Please write each entry out again exactly as shown.
----
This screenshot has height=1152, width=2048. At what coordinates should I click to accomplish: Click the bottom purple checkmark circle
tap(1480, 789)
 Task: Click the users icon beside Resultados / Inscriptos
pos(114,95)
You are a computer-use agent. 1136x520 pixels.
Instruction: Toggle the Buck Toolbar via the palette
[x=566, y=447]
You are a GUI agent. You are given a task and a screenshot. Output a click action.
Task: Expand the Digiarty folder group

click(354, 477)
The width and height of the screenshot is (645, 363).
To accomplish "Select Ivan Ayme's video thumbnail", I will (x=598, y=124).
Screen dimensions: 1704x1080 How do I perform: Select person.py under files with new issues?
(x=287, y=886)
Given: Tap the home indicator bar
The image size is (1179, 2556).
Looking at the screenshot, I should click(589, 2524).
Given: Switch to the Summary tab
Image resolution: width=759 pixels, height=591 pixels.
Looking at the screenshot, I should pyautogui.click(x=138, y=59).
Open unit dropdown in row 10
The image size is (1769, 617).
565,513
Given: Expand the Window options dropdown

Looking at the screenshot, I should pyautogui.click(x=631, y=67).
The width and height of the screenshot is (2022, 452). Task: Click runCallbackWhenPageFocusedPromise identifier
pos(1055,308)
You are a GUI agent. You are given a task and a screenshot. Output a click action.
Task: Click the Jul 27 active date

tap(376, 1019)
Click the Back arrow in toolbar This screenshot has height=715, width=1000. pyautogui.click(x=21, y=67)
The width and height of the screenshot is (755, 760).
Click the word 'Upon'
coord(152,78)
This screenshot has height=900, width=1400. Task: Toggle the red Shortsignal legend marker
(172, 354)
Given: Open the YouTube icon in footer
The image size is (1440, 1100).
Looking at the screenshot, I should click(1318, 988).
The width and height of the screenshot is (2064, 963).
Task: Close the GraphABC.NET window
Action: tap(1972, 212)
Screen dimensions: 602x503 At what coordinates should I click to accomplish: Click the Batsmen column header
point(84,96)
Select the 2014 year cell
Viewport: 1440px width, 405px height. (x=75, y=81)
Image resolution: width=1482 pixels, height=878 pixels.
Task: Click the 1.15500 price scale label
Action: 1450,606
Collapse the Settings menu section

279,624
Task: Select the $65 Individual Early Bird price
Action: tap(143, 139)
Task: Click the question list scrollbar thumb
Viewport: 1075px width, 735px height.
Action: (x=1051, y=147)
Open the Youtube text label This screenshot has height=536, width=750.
----
## TASK OUTPUT
This screenshot has height=1152, width=2048. At what coordinates should I click to accomplish: Click the bottom purple checkmark circle
tap(1480, 789)
 Task: Click the users icon beside Resultados / Inscriptos
pos(114,95)
You are a computer-use agent. 1136x520 pixels.
Instruction: Toggle the Buck Toolbar via the palette
[x=566, y=447]
You are a GUI agent. You are given a task and a screenshot. Output a click action.
Task: Expand the Digiarty folder group

click(354, 477)
The width and height of the screenshot is (645, 363).
To accomplish "Select Ivan Ayme's video thumbnail", I will (x=598, y=124).
Screen dimensions: 1704x1080 How do I perform: Select person.py under files with new issues?
(x=287, y=886)
Given: Tap the home indicator bar
The image size is (1179, 2556).
Looking at the screenshot, I should click(589, 2524).
Given: Switch to the Summary tab
Image resolution: width=759 pixels, height=591 pixels.
Looking at the screenshot, I should pyautogui.click(x=138, y=59).
Open unit dropdown in row 10
The image size is (1769, 617).
565,513
Given: Expand the Window options dropdown

Looking at the screenshot, I should pyautogui.click(x=631, y=67).
The width and height of the screenshot is (2022, 452). Task: Click runCallbackWhenPageFocusedPromise identifier
pos(1055,308)
You are a GUI agent. You are given a task and a screenshot. Output a click action.
Task: Click the Jul 27 active date

tap(376, 1019)
Click the Back arrow in toolbar This screenshot has height=715, width=1000. pyautogui.click(x=21, y=67)
The width and height of the screenshot is (755, 760).
Click the word 'Upon'
coord(152,78)
This screenshot has height=900, width=1400. Task: Toggle the red Shortsignal legend marker
(172, 354)
Given: Open the YouTube icon in footer
The image size is (1440, 1100).
Looking at the screenshot, I should click(1318, 988).
The width and height of the screenshot is (2064, 963).
Task: Close the GraphABC.NET window
Action: tap(1972, 212)
Screen dimensions: 602x503 At what coordinates should I click to accomplish: Click the Batsmen column header
point(84,96)
Select the 2014 year cell
Viewport: 1440px width, 405px height. (x=75, y=81)
Image resolution: width=1482 pixels, height=878 pixels.
Task: Click the 1.15500 price scale label
Action: 1450,606
Collapse the Settings menu section

279,624
Task: Select the $65 Individual Early Bird price
Action: tap(143, 139)
Task: Click the question list scrollbar thumb
Viewport: 1075px width, 735px height.
Action: (x=1051, y=147)
Open the Youtube text label This screenshot has height=536, width=750.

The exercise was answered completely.